On more speculative frontiers, opinion fragments. Seventy-eight percent think intelligent machines will be built that operate without human supervision, but only half believe those machines will eventually replace people. Sixty percent think science might one day allow parents to design their children's physical traits at birth, and the same proportion believe human life could be created in a laboratory. But only fifty-five percent think lifespans can be extended by twenty years beyond current averages, and just twenty-six percent believe science will ever allow us to custom-design intelligence and personality before birth.

When it comes to how science should be funded and governed, Spaniards show pragmatic preferences. Fifty-seven percent want public money spent on research that solves practical problems, while only twenty-three percent prioritize basic research pursued for its own sake and for human curiosity. On governance, forty-four percent think scientists should control research decisions, thirty-seven percent believe society should have a say, and fifteen percent think the state should decide. The responses suggest a public that wants science to serve concrete needs, guided by those who understand it best, but accountable to the broader population it serves.
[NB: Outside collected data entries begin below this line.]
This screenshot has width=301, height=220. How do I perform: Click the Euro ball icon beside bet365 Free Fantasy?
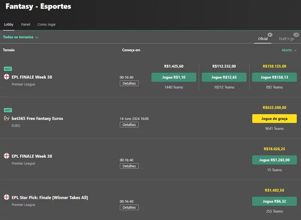pos(6,118)
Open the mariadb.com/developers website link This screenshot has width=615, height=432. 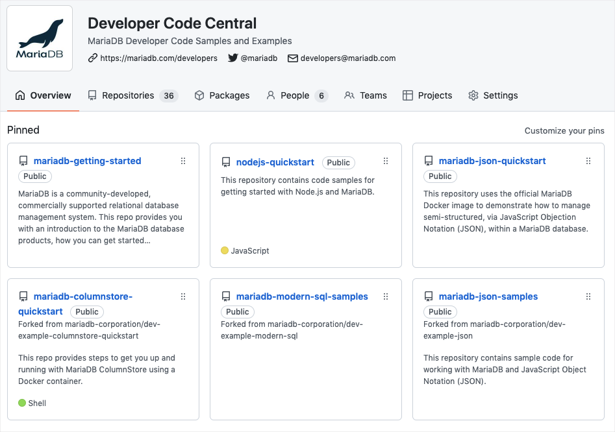point(158,58)
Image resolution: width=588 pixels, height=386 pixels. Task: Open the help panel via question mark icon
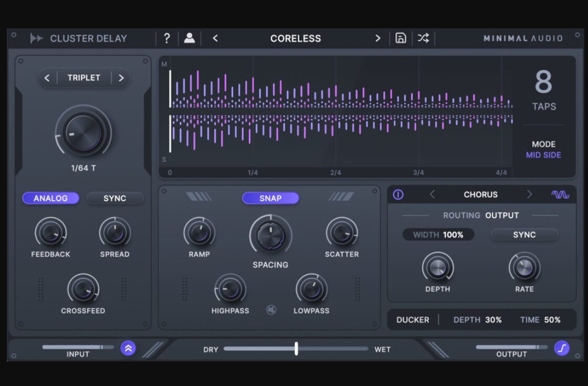click(167, 38)
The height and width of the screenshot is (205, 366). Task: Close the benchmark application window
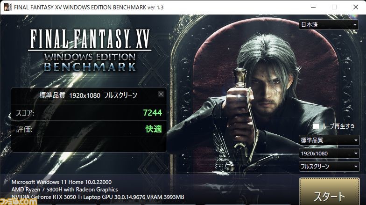click(356, 7)
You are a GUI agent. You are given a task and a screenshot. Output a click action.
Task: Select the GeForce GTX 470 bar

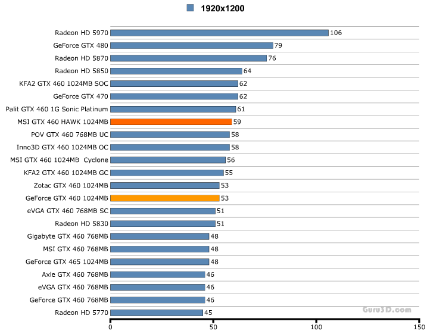[174, 96]
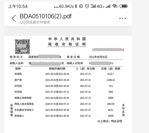Open the three-dot more options menu
This screenshot has width=149, height=133.
123,18
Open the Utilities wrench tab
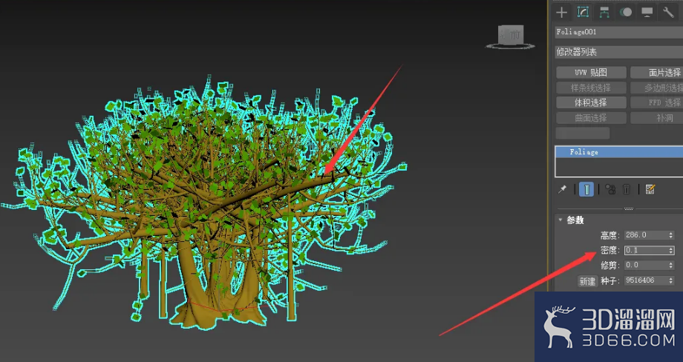Image resolution: width=683 pixels, height=362 pixels. (668, 13)
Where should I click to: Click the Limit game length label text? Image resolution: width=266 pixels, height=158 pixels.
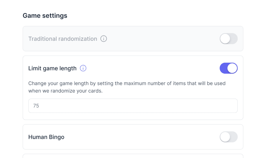click(x=52, y=68)
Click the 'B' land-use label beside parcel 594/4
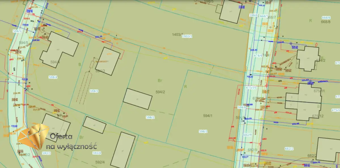Image resolution: width=340 pixels, height=168 pixels. [x=80, y=64]

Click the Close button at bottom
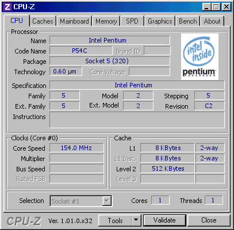click(209, 220)
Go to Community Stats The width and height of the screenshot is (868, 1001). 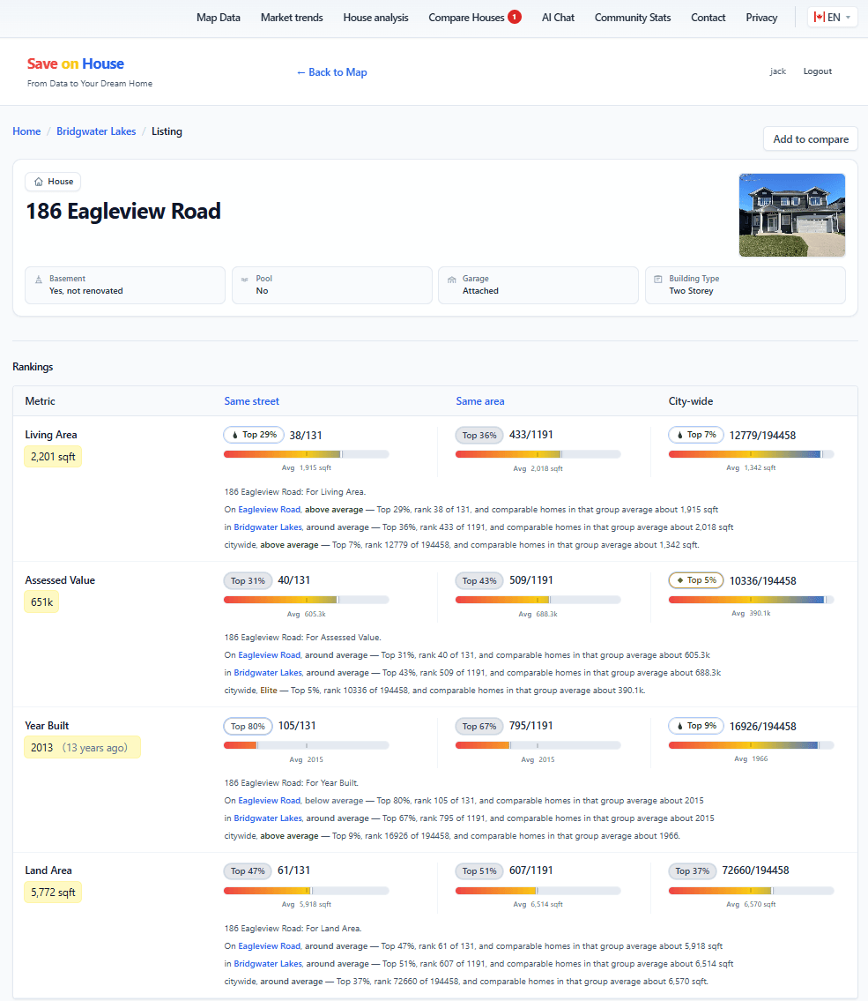click(x=633, y=17)
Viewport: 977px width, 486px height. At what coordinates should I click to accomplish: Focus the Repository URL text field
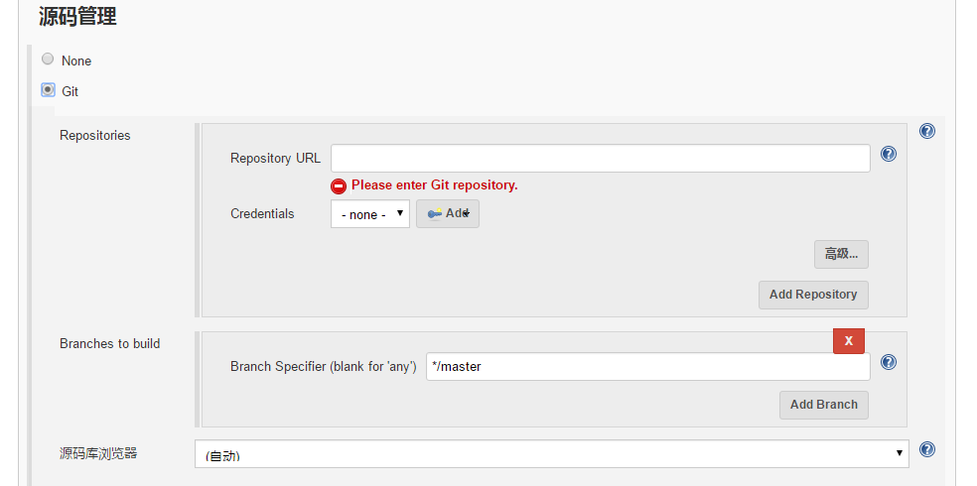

Spaniards rate science's contribution to human health at 8.5 out of 10, but score its ability to solve major twenty-first-century problems at only 5.7
— BBVA Foundation survey findings
The Hearth Conversation Another angle on the story
Inventor

Why do you think Spaniards have such high confidence in cancer research but so much doubt about climate change?

Model

Because one feels like a problem medicine can solve—a disease to cure—while the other feels like a problem that requires everyone to change how they live. Science can work on cancer in a lab. Climate requires politics, behavior, sacrifice.

Inventor

So it's not really about faith in science at all?

Model

It's faith in science to do what science does best: isolate a problem and fix it. When the problem is tangled up in human choice and social systems, that confidence frays.

Inventor

The survey shows people on the right are more skeptical of science's power. What's that about?

Model

It might be that skepticism about science's reach correlates with skepticism about centralized solutions in general. If you don't trust big institutions to solve problems, you're less likely to believe science—as an institution—will either.

Inventor

And the gap between how much people value science and how much they think it can solve our biggest problems—that's significant, isn't it?

Model

Very. People love science. They think it makes life better. But they're not naive. They sense that some problems aren't scientific problems at all. They're human problems.

Inventor

What does it mean that people want public funding for practical research over basic research?

Model

It means they want to see a return. They're not wrong to want that. But it also suggests they might not understand that the most transformative discoveries often come from curiosity-driven work with no immediate application.